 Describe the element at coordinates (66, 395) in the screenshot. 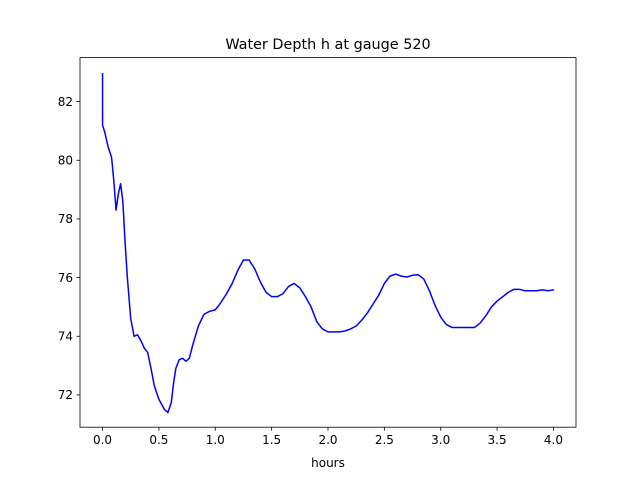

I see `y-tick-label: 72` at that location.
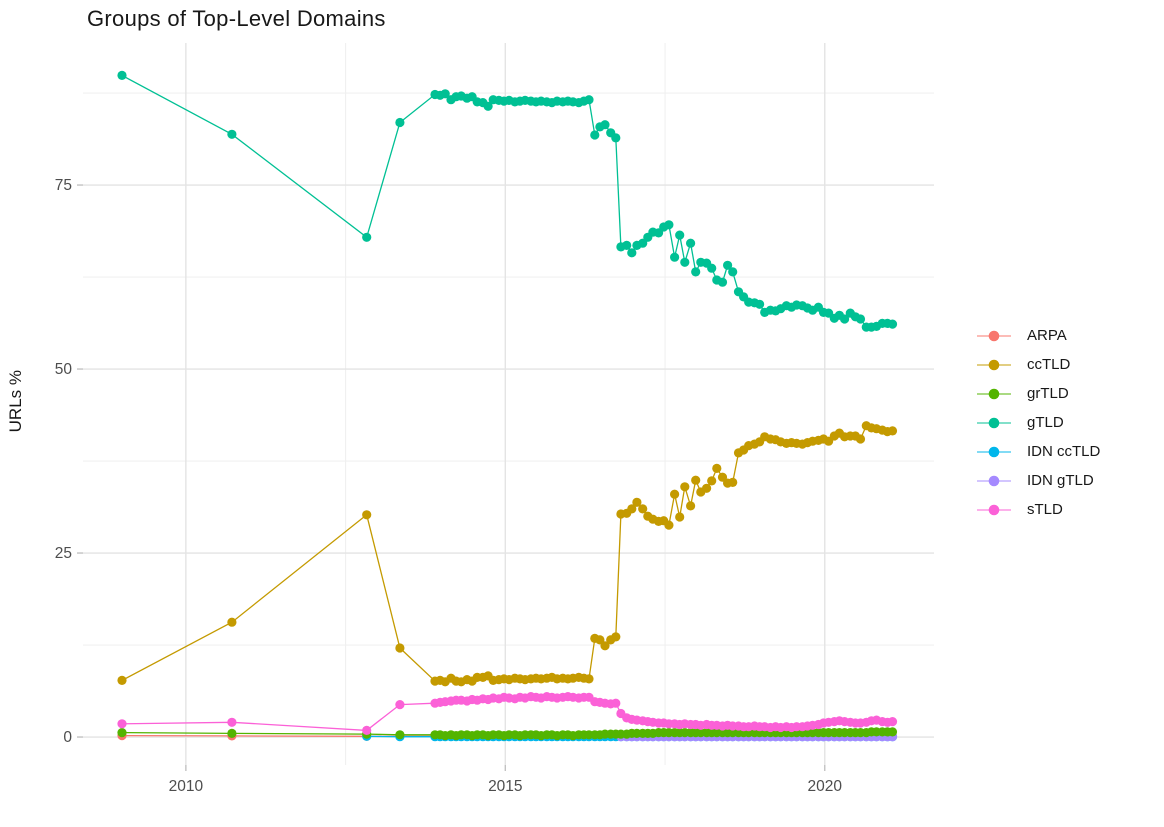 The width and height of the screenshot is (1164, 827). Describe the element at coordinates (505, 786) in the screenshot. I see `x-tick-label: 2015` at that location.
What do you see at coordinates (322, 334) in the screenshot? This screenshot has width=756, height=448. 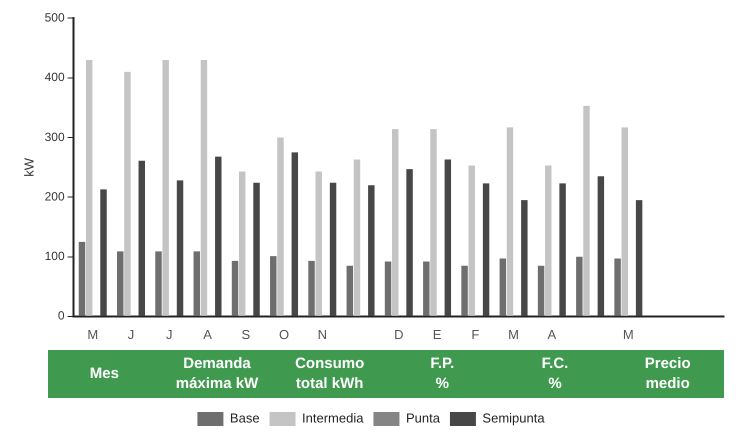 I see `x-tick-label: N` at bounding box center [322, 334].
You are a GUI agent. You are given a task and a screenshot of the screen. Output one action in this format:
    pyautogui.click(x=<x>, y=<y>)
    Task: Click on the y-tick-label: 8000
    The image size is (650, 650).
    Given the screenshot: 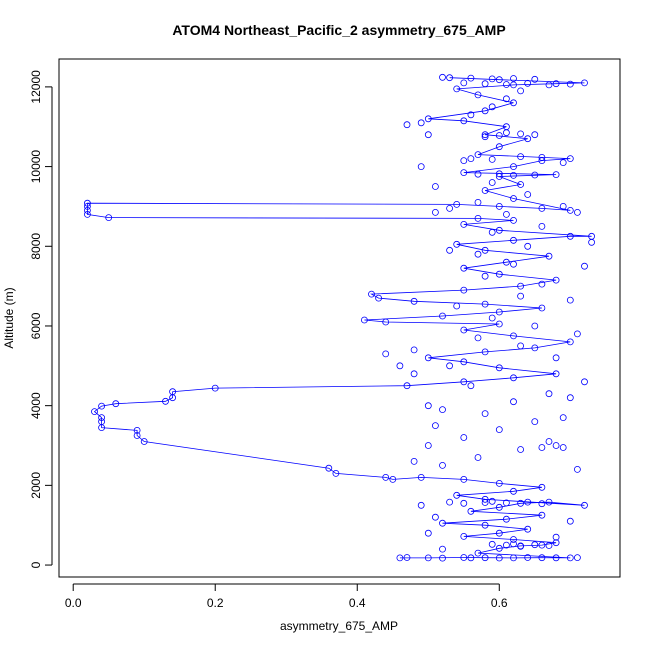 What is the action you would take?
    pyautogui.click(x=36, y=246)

§ §

JOB ITEM
Copy the records above verbatim, from their first line through the line containing "The width and", both included, and omit the pictures.

ANSWER BOX
 Describe the element at coordinates (66, 395) in the screenshot. 

I see `y-tick-label: 72` at that location.
 The width and height of the screenshot is (1164, 827). Describe the element at coordinates (505, 786) in the screenshot. I see `x-tick-label: 2015` at that location.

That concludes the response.